Inflation indicators, along with data on GDP and the labor market, are key for the RBA in determining the parameters of its monetary policy. The data suggests low inflationary pressures in the Australian economy, which will keep the RBA from considering raising the interest rate for a long time to come, which is a negative factor for the AUD.
Immediately after publication (at 01: 30 GMT) by the Australian Bureau of Statistics of the inflation indicators pair AUD/USD fell by 40 points to 0.7726 (today's low), testing the important short-term support level 0.7740 (see Technical Analysis and Trading Recommendations).
At the time of publication of this article, the AUD / USD pair remains in the zone of this support level, nevertheless maintaining a tendency to develop upward dynamics.
Meanwhile, the US dollar strengthened during today's Asian session amid rising yields on US government bonds, while market participants await the results of the Fed meeting, which should end today with the publication of the interest rate decision at 18:00 (GMT).
The rate is widely expected to remain at 0.25%. Nevertheless, during the period of publication of the decision on the rate, volatility may sharply increase throughout the financial market, primarily in the American stock market and in the dollar quotes, especially if the decision on the rate differs from the forecast or unexpected statements are received from the FRS leadership.
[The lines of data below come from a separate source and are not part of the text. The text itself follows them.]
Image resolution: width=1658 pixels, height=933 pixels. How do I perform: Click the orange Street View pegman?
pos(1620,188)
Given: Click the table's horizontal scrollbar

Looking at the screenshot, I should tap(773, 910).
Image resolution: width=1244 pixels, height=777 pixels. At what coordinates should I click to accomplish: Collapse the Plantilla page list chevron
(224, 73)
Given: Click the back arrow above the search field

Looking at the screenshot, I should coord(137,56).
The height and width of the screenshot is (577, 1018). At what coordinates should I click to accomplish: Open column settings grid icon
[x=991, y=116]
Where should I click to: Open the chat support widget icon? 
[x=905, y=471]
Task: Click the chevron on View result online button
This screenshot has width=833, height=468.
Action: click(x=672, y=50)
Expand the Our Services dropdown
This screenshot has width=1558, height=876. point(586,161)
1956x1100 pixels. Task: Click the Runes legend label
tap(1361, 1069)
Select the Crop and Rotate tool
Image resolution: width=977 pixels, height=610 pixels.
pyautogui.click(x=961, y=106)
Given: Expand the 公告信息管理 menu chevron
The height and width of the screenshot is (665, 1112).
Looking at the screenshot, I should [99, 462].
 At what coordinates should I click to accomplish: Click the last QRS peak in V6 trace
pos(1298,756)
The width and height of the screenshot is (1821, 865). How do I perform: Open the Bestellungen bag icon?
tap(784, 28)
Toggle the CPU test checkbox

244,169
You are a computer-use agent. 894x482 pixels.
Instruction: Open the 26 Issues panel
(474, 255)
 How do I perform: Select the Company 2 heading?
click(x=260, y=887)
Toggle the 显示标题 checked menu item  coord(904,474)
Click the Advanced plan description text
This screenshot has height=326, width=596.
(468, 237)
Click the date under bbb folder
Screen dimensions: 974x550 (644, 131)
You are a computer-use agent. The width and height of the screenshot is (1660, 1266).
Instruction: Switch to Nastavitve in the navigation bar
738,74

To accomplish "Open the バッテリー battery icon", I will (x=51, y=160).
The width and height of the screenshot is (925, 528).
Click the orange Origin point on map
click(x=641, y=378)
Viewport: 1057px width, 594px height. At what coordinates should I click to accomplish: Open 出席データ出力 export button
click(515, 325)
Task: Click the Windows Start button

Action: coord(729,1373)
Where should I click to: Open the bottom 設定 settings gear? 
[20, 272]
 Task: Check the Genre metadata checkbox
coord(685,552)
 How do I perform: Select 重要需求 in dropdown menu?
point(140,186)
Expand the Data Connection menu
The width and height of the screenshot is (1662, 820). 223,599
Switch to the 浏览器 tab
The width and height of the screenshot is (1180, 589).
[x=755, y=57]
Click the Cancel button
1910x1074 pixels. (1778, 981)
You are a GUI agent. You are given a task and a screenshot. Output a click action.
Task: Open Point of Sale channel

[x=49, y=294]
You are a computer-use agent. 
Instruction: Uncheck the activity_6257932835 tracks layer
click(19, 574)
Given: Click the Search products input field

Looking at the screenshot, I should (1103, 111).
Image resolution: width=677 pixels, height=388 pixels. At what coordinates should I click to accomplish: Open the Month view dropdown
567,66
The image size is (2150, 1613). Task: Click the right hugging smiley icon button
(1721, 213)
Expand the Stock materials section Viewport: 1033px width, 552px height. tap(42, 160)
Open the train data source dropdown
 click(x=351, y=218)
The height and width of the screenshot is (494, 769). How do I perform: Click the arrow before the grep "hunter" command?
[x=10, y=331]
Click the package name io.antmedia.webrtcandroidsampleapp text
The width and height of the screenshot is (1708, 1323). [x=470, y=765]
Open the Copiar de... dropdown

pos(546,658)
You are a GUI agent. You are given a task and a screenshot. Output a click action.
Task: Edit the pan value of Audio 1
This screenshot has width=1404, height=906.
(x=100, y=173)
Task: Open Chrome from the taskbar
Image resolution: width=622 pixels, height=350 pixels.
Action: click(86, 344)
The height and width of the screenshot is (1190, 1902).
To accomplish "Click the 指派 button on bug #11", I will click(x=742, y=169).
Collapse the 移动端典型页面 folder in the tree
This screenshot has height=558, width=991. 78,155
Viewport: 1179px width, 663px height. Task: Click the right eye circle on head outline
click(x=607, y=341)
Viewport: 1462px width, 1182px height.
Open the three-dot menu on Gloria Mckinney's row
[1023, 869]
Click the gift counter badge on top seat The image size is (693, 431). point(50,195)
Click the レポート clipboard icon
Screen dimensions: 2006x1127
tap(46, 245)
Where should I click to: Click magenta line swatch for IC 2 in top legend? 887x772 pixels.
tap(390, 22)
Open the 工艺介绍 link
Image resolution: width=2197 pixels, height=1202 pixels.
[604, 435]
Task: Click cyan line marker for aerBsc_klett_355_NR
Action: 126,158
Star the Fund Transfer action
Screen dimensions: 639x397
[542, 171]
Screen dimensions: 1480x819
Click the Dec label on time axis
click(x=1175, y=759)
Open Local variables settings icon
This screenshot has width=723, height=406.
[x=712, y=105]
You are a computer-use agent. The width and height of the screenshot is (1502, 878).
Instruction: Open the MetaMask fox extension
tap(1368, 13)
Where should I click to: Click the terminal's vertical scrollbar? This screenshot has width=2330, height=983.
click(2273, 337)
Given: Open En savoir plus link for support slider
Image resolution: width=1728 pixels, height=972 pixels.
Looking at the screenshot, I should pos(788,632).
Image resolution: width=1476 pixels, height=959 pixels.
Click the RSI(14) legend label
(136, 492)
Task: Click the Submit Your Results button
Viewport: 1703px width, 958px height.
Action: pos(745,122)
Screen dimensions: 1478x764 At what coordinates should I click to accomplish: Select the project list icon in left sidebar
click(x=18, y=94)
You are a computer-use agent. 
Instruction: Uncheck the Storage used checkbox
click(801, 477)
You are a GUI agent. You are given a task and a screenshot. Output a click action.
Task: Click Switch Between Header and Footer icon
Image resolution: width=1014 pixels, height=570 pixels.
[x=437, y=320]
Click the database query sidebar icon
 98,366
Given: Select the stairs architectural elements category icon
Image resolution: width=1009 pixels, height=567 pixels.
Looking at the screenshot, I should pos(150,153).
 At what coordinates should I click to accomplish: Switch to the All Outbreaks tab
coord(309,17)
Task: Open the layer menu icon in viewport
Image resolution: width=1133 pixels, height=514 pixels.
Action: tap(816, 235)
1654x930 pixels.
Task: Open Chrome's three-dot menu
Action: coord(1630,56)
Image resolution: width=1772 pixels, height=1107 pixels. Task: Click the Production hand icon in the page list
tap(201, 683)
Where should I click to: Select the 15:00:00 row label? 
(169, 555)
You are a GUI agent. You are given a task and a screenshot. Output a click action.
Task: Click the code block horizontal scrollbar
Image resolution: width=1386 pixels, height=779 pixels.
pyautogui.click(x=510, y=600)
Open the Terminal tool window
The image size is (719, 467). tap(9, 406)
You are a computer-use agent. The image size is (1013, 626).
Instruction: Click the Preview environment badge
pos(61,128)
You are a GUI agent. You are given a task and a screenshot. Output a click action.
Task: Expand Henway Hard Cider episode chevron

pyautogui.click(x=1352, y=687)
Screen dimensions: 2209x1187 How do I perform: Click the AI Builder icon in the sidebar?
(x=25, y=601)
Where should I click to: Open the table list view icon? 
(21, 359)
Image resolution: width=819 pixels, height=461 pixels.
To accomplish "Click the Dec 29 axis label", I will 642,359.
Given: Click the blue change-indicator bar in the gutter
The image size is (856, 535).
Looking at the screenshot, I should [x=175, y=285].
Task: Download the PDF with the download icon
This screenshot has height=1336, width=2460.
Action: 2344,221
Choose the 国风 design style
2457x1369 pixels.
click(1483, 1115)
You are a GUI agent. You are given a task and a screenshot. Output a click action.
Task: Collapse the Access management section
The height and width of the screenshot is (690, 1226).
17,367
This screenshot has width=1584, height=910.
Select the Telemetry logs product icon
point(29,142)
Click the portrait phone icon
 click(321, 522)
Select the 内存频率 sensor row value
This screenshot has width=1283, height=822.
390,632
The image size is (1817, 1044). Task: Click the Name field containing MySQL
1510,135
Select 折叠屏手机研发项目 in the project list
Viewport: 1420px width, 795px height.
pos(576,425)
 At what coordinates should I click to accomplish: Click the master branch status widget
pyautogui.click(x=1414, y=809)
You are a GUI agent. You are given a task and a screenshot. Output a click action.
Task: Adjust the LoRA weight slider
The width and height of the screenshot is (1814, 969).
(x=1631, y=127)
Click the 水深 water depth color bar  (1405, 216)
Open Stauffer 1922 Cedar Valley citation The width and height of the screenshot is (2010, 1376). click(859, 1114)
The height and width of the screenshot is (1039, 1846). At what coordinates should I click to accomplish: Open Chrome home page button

Powell's comments may affect both short-term and long-term USD trading.
According to the Conference Board data released on Tuesday, in April the consumer confidence index in the USA rose to 121.7 against the revised value of 109.0 in March (the forecast of economists was 113.0). This is yet another piece of evidence that the American economy is recovering rapidly.
On Thursday (at 12:30 GMT) a whole block of important macro data on the US will be published. U.S. GDP is expected to grow 6.5% (year on year) in Q1, in line with Q4 2019 levels. Further acceleration of economic activity suggests that the US economy as a whole has reached pre-crisis levels of real GDP.
At the same time, Fed officials are likely to keep loose monetary policy in place, but update their forecasts in a positive direction, given the recent strong macro data. Economists predict that the Fed will begin phasing out asset purchases in the first quarter of 2022, and will raise rates at the end of 2023.
Investors are eager to hear from Powell his opinion on the future plans of the Fed for this year, counting on his tougher rhetoric. However, if he repeats his earlier words about "balance of risks" and "close monitoring of the economic situation", confirming the intention to keep the parameters of the Fed's monetary policy unchanged, then investors betting on the growth of the dollar may be disappointed in expectations and resume selling the dollar. The restraining fact of the dollar's fall in this situation will be the resumed growth in the yield of US government bonds and the still alarming situation with the spread of coronavirus, including in the United States, despite the relatively high rates of vaccination in the country.
*) At the time of publication of the article, the DXY dollar index was near 91.00 mark, 13 points above the opening price of the trading day.